Abu Syajrah ini anak Khansa', penyair perempuan yang cukup terkenal karena sajak-sajak eleginya atau ratapannya terhadap kematian saudaranya, Sakhr. Orang ini juga seorang penyair dan menggabungkan diri dengan kaum murtad. Dengan sajak-sajaknya ia mengerahkan mereka untuk memerangi Muslimin. Di antaranya ia mengatakan: "Kutujukan tombakku kepada pasukan Khalid, sesudah itu aku berharap masih akan panjang umur."

Setelah usahanya hendak mengerahkan orang melawan Khalid tak berhasil dan melihat orang justru kembali kepada Islam, dia pun akhirnya kembali juga kepada Islam. Ia diterima oleh Abu Bakar dan dimaafkan bersama dengan yang lain.

Pada masa Umar menjadi khalifah, Abu Syajrah mendatanginya ketika Umar sedang membagi-bagikan sedekah kepada fakir miskin. Dia berkata kepada Umar: "Amirulmukminin, saya termasuk orang miskin."



“Siapa kau?” tanya Umar.

Setelah memperkenalkan diri, Umar berkata: “Hai kau musuh Tuhan! Kau yang berkata hendak membidikkan tombakmu kepada Khalid dan kau masih ingin panjang umur?”

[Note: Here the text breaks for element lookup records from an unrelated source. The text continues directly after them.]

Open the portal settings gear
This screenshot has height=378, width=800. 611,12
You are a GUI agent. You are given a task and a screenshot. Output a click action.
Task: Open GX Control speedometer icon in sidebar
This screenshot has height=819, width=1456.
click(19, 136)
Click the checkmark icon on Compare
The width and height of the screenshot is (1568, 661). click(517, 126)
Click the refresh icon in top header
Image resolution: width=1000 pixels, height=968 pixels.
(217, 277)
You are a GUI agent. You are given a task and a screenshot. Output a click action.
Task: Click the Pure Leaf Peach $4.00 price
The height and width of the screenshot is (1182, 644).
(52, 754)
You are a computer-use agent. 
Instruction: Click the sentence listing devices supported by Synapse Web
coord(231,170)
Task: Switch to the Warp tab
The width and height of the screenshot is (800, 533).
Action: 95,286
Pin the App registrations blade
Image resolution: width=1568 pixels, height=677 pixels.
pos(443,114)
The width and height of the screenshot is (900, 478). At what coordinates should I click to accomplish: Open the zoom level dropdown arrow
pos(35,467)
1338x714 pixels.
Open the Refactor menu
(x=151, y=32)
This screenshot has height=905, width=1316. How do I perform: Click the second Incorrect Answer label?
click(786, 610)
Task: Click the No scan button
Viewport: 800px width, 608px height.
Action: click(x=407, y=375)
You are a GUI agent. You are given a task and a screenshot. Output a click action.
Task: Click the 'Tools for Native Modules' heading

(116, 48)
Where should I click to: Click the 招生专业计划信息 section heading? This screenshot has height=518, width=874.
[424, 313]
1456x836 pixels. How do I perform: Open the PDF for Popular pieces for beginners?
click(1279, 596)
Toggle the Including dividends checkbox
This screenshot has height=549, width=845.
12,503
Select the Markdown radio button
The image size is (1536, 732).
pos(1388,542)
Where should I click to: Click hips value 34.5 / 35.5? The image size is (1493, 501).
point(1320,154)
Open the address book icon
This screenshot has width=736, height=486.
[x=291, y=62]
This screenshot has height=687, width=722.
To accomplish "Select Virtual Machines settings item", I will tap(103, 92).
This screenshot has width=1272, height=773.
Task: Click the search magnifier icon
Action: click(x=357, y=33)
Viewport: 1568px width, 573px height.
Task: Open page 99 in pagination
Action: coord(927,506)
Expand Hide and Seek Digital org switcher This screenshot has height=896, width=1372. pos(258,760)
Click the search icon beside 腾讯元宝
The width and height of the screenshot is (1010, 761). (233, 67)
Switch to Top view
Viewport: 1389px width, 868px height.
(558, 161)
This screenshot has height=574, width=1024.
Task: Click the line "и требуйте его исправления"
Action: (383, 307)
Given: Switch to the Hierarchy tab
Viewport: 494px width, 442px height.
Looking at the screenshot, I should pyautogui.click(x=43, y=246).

Kepala orang itu oleh Umar dilecut dengan cambuk, yang kemudian ia lari menuju untanya dan kembali kepada kabilahnya Banu Sulaim. (Baca juga: Akhlak Umar bin Khattab dan Kesedihannya Ketika Nabi Wafat)
(mhy)
Copyright © 2024 SINDOnews.com
All Rights Reserved
read/ rendering in 0.1736 seconds (0.1#10.140)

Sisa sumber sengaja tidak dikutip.